Nantes – Lyon (0-1) : L’OL gagne à dix et poursuit sa folle série
Rien ni personne ne semble pouvoir enrayer la mécanique de précision rhodanienne, pas même ses propres démons. Dans une Beaujoire incandescente mais finalement douchée, l’Olympique Lyonnais a signé un douzième succès consécutif toutes compétitions confondues en disposant de Nantes au forceps (0-1). Cette victoire, acquise dans la douleur et l’infériorité numérique, confirme que l’équipe de Paulo Fonseca est touchée par la grâce. Bien installés sur le podium avec trois points d’avance sur l’OM avant le Classique, les Gones imposent un rythme d’enfer et prouvent qu’ils savent gagner même quand le vent souffle de face.
Le réalisme froid des Gones
Pourtant, les Canaris auraient pu, et dû, faire plier cette équipe. Dès l’entame, les Nantais ont manqué de réalisme dans la zone de vérité, Kaba touchant le poteau (8e) et Abline tirant au-dessus (11e). Une inefficacité fatale face à un OL aussi clinique. À la 25e minute, sur une merveille de centre de Moreira, Pavel Sulc surgissait au point de penalty pour couper la trajectoire et ouvrir le score. 0-1. Contre le cours du jeu, peut-être, mais tellement symptomatique d’une équipe en pleine confiance qui punit à la première étincelle, même si Nartey et Tessmann auraient pu alourdir la marque avant la pause.
Mais ce Lyon a affiché deux visages : celui du réalisme et celui de la nervosité. Frustré par son impuissance face à un Anthony Lopes vigilant (27e), le prodige Endrick a disjoncté. Coupable d’une balayette dangereuse sur Tabibou, le Brésilien a vu rouge (58e), laissant ses partenaires à dix pour la dernière demi-heure. Une tache noire dans son parcours rayonnant dans le Rhône, qui le privera des chocs contre Nice et Strasbourg, mais qui a paradoxalement soudé le collectif lyonnais dans l’adversité.

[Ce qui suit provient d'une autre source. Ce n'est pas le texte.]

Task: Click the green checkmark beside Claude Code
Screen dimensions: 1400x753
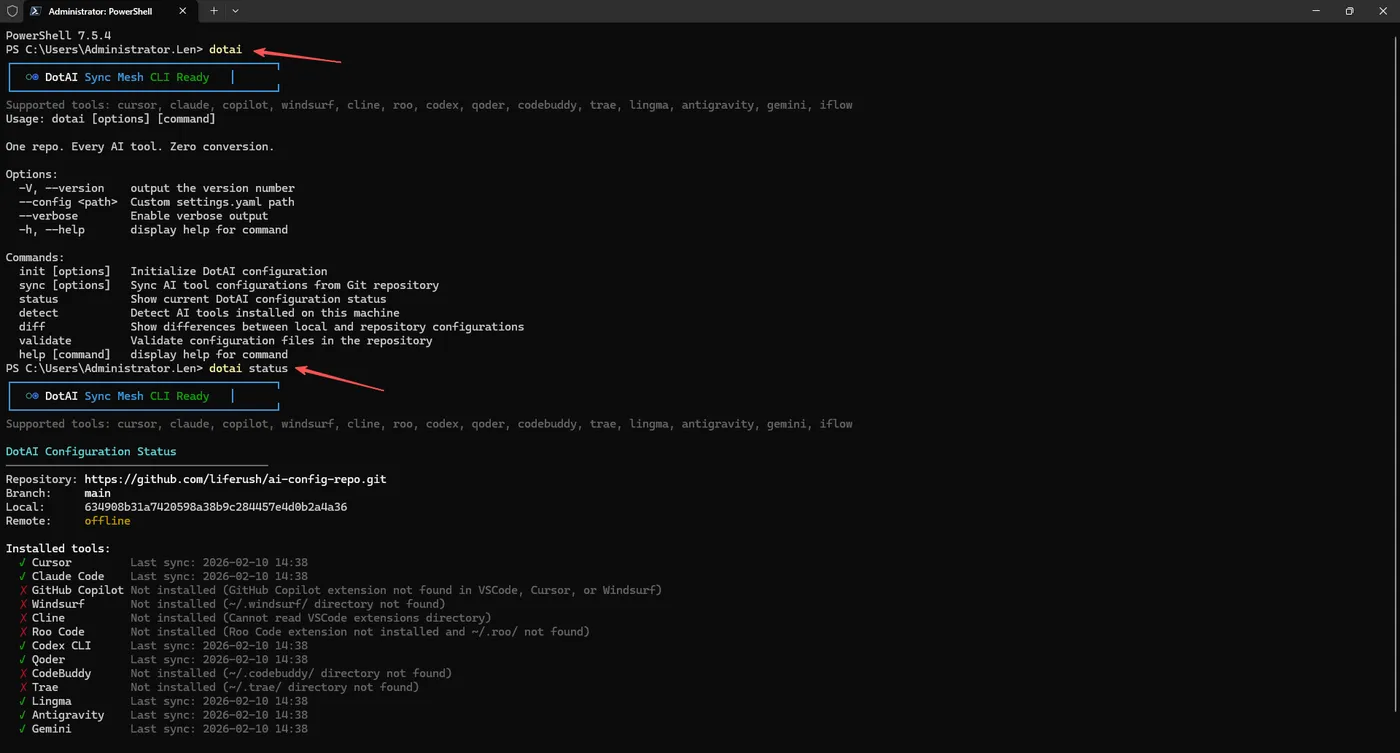Action: click(x=23, y=577)
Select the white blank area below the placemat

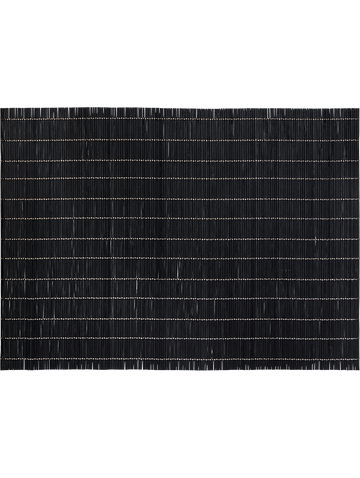(x=180, y=424)
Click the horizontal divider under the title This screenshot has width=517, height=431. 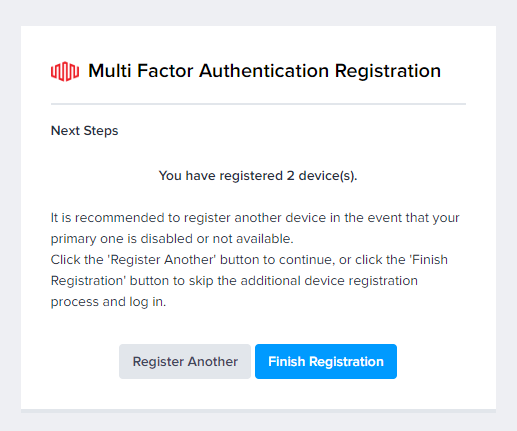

Endrick, le génie et le démon. Le carton rouge du prodige a mis Lyon en danger, mais n’a pas entamé sa marche implacable vers le podium
Greif, la muraille infranchissable
C’est là que la solidarité lyonnaise a pris le relais, incarnée par un Dominique Greif héroïque. Réduits à dix, les Gones ont subi les vagues jaunes, mais le portier slovaque a tout repoussé. El Arabi a tout tenté, de la tête comme du pied (50e, 69e), mais il a trouvé un mur face à lui. Même l’ancien de la maison, Lepenant, s’est cassé les dents sur Greif en fin de match (88e), tandis qu’Abline a trouvé le poteau sur la dernière tentative des Canaris (90e+1). Fonseca a eu raison de ne rien changer tactiquement jusqu’à la 85e minute : ses guerriers ont tenu le choc.
Pour Nantes, la pilule est amère. Seizièmes et désormais relégués à six longueurs du Havre, les hommes de Kantari voient le bon wagon s’éloigner malgré une prestation honorable. Ils ne tomberont pas tous les week-ends sur un adversaire aussi insubmersible. Pour l’OL, en revanche, tous les feux sont au vert. Avec cette dynamique de rouleau compresseur et ce nouveau clean sheet héroïque, le podium semble verrouillé. Quand on gagne même à dix et sans sa star, c’est qu’on a l’étoffe des très grands.